From just listening to music for my own personal pleasure, I went to creating song worksheets for my learners to practise their language skills.
I won’t waste any of your time, so here is my presentation in detail which took place at the 35th International Annual Convention in Greece.
Hit Learners with Music! They feel NO pain!
I had set three aims for this presentation which were:
1. to highlight the importance of songs in an ELT setting
2. to expose teachers to various ways of exploiting songs
3. to give them strong incentives to use songs as part of their learners’ learning process
There’s a poll at the end of this post. Please, vote and let me know if I met my aims!!!
Cutting to the chase
At the very beginning of the presentation, the audience was exposed to a quick input session about the use and benefits of songs in an ELT setting. That way I got them prepared for what would be coming up next!
Once my short input session was over, I got the audience to listen to a medley (my lead-in) and I forbade them to reveal or scream out loud the name of the artist.
After listening, I got them in pairs to discuss and share any information that they knew about the artist. That definitely got them energized and increased their participation.
One minute later, when the hustle and bustle had calmed down, I asked them to check their guesses by showing them some info about the artist – this was my checking of predictions stage!
Then I introduced them to a really cool website which enables them to practice their favourite songs with only one click. Here’s the link to it. At this stage, everybody got a taste of the song which would be our guinea pig for the session. Aha! We did some karaoke! Not everybody participated butI had lots of fun.
The karaoke ended though and I had to bring myself to reality and continue the presentation!
At this point, I should mention that I had provided the audience with a 10-page handout which we would use for practice purposes throughout the presentation.
So to kick off the practice stage of the presentation I asked the audience to turn to the page where the song worksheet could be found.

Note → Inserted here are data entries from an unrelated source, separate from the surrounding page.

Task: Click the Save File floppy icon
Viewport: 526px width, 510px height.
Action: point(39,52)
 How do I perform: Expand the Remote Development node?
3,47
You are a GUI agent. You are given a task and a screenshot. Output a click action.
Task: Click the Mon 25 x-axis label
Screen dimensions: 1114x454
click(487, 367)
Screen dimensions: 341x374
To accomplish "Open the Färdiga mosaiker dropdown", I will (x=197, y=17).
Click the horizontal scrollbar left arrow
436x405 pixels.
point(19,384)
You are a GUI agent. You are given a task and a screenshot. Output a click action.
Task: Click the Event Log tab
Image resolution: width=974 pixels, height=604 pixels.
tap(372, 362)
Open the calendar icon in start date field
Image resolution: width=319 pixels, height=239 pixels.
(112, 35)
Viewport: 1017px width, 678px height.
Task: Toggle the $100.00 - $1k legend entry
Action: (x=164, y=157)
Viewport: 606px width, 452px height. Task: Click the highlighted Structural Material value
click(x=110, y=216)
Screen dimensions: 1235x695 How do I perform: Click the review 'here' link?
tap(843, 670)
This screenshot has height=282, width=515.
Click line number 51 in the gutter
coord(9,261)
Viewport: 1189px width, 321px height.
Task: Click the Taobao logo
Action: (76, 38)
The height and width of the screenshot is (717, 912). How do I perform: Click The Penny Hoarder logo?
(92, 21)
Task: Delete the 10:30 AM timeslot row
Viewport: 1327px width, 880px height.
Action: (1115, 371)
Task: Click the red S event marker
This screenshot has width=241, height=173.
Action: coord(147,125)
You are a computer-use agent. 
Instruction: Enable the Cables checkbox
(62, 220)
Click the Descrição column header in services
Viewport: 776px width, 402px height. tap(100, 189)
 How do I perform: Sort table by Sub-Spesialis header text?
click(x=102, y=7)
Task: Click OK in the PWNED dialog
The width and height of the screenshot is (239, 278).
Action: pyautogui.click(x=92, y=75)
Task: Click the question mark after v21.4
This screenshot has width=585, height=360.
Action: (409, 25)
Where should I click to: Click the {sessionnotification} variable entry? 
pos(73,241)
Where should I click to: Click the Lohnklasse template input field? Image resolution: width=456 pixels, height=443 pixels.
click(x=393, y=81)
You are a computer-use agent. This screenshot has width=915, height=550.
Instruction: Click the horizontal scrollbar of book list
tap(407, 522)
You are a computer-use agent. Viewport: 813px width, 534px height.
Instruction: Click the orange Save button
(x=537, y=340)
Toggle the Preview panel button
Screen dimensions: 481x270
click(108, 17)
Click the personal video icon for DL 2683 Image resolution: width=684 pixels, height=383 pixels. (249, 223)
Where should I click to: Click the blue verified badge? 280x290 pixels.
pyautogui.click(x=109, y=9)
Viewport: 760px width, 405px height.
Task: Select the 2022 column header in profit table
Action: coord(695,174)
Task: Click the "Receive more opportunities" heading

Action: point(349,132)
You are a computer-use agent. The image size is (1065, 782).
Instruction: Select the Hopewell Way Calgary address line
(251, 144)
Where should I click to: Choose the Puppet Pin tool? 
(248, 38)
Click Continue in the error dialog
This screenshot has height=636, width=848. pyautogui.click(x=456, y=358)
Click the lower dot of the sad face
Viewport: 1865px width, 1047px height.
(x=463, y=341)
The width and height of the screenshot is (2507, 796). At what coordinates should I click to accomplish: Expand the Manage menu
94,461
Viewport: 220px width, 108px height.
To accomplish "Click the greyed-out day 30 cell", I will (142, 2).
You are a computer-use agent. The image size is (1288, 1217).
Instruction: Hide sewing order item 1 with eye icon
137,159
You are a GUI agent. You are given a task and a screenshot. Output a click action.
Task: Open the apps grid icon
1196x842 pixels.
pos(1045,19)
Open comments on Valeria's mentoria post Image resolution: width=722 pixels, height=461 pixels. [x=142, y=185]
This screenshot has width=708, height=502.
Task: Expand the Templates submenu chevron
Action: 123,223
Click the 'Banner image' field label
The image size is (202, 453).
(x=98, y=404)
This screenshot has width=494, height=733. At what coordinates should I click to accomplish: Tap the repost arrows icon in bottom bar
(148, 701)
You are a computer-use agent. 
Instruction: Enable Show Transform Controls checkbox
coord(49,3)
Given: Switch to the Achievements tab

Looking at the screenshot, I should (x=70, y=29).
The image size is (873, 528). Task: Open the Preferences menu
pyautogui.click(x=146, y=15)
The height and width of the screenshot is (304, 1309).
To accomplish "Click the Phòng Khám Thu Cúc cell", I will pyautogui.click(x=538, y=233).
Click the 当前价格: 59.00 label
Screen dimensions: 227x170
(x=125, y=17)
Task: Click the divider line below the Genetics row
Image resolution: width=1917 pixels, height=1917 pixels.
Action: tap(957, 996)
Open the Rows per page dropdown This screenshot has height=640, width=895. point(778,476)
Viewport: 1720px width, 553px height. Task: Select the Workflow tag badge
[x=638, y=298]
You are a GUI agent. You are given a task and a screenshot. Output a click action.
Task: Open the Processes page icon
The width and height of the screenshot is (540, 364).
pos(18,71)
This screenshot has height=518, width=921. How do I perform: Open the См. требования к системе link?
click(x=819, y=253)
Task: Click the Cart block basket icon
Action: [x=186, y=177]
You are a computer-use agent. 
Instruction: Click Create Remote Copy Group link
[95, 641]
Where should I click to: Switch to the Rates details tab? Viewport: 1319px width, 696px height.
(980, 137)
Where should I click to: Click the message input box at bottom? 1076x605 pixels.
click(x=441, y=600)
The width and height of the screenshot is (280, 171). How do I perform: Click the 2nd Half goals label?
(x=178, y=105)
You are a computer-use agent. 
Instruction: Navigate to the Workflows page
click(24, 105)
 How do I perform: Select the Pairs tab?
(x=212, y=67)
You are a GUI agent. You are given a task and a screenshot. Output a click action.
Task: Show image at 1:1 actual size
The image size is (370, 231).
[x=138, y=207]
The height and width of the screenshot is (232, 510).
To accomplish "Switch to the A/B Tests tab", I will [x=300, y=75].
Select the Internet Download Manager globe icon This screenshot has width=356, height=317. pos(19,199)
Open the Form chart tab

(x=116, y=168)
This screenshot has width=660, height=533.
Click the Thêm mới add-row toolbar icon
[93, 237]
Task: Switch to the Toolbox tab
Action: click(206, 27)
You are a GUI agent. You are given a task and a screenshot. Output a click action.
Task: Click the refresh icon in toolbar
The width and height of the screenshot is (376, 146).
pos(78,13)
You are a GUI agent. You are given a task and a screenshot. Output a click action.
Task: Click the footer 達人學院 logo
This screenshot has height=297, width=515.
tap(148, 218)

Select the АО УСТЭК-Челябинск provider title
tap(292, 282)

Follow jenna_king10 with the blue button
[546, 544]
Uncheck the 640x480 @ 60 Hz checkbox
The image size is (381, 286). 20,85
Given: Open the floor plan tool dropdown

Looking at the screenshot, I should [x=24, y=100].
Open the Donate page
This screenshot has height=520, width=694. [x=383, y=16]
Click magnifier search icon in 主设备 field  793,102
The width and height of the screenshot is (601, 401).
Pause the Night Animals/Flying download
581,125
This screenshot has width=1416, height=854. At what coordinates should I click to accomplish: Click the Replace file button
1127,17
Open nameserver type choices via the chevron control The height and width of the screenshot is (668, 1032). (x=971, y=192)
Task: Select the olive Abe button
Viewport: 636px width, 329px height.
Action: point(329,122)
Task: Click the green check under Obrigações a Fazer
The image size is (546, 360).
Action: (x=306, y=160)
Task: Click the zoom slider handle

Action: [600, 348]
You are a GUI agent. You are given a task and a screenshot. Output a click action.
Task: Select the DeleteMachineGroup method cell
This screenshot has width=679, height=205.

Here’s the song worksheet:
I explained the procedure for each task separately and checked my instructions so to make sure that everybody had understood. Ι should also mention that Ι had separated the song into four segments. One for each task. Therefore, I managed to follow Jim Scrinever’s view, which is that the tasks should be graded and not the recording.
Since the selected song is an inexhaustible source for practice, I continued with some comprehension questions and then elicitation of functional language (phrases to indicate anger and that you want to get revenge). Here’s the other worksheet:
After the audience had successfully identified the phrases and matched them with their respective definitions, I digressed a bit and focused on another language aspect which was pronunciation. I didn’t really go in detail, I just pointed the opportunities for pronunciation focus which this song provides us with.
Before saying goodbye to my lovely and really hard-working audience, I set a quiz (many thanks to SMARTNotebook) for them to solve so to consolidate the pieces of information that we had covered and raise their awareness of how a song-based lesson can be designed and delivered.
Key Points To Remember
- Medley (lead-in stage of the song based lesson)
- Follow-up speaking activity & slide with artist’s info (activating schemata and checking of predictions)
- Karaoke (instructional scaffolding: introduce the audience to the song, expose them to its lyrics so to work through the song worksheet successfully)
- Listening tasks (focus on listening skills, point that the tasks should be graded and not the recording)
- Comprehension questions (to check understanding and ability to infer mood)
- Functional language (for vocabulary acquisition / enrichment)
- Pronunciation (to focus on vowel sounds and their discrimination)
- Quiz (to consolidate the input theory and check understanding)
That’s all for now! Hope you find this post useful and informative!!!